The first mechanism is the chloroplast signal recognition particle or cpSRP-dependent pathway that transports chlorophyll-binding proteins to the thylakoid membrane using energy from GTP hydrolysis. cpSRP proteins and FtsY receptors bind the processed precursor and stimulate GTP hydrolysis. The energy derived facilitates precursor entry through the Alb3 translocase and their subsequent insertion into the thylakoid membranes. In a second mechanism, small thylakoid membrane proteins form soluble stromal intermediates with short hydrophobic signal-like peptides that allow these proteins to fold and insert into the membrane. Once inserted, the signal-like peptides are cleaved by thylakoid processing peptidases to form the mature transmembrane protein. A third pathway employs Oxa-like integrases for inserting thylakoid membrane protein spontaneously without any energy input or targeting factors.
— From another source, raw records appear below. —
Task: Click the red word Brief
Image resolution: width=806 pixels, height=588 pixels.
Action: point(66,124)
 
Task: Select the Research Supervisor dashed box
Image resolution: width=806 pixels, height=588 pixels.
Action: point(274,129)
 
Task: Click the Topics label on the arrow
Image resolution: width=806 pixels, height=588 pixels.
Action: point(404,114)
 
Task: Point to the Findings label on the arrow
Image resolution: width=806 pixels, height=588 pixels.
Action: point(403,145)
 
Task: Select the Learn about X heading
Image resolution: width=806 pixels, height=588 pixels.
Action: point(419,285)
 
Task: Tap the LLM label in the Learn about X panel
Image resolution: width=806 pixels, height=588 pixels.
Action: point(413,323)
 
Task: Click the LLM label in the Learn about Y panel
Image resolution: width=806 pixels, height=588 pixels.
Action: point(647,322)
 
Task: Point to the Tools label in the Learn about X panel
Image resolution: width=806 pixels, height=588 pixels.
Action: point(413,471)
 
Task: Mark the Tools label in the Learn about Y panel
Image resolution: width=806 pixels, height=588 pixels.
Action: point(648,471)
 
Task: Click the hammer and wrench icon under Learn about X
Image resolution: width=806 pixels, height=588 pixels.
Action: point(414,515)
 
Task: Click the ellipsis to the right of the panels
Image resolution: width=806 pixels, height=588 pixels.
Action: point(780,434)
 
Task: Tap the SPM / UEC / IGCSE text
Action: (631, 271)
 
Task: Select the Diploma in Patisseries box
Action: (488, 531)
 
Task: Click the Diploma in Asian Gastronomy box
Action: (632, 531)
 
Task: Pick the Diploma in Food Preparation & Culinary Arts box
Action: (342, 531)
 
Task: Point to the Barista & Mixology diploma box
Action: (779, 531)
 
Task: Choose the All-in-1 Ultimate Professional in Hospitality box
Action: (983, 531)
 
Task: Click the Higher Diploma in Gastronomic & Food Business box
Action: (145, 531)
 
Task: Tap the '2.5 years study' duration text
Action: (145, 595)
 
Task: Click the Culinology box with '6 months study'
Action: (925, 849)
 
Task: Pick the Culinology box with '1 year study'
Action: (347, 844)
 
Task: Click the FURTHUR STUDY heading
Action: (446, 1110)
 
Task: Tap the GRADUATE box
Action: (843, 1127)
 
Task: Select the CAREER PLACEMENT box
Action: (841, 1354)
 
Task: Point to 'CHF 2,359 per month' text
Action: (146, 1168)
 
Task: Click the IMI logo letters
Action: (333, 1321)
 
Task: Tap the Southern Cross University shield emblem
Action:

Some proteins targeted to the lumen employ the chloroplast secretory or cpSec pathway, which transports unfolded proteins across the thylakoid membrane. Processed precursors carrying a twin-arginine or RR motif in the N terminal domain often get folded by the stromal chaperonin Cpn60. Folded peptides are then translocated to the thylakoid lumen by the chloroplast twin-arginine or cpTat pathway. cpTat peptidases possess a basic amino acid in their C-terminal domain that helps distinguish and avoid cpSec precursors and cleaves cpTat precursors only.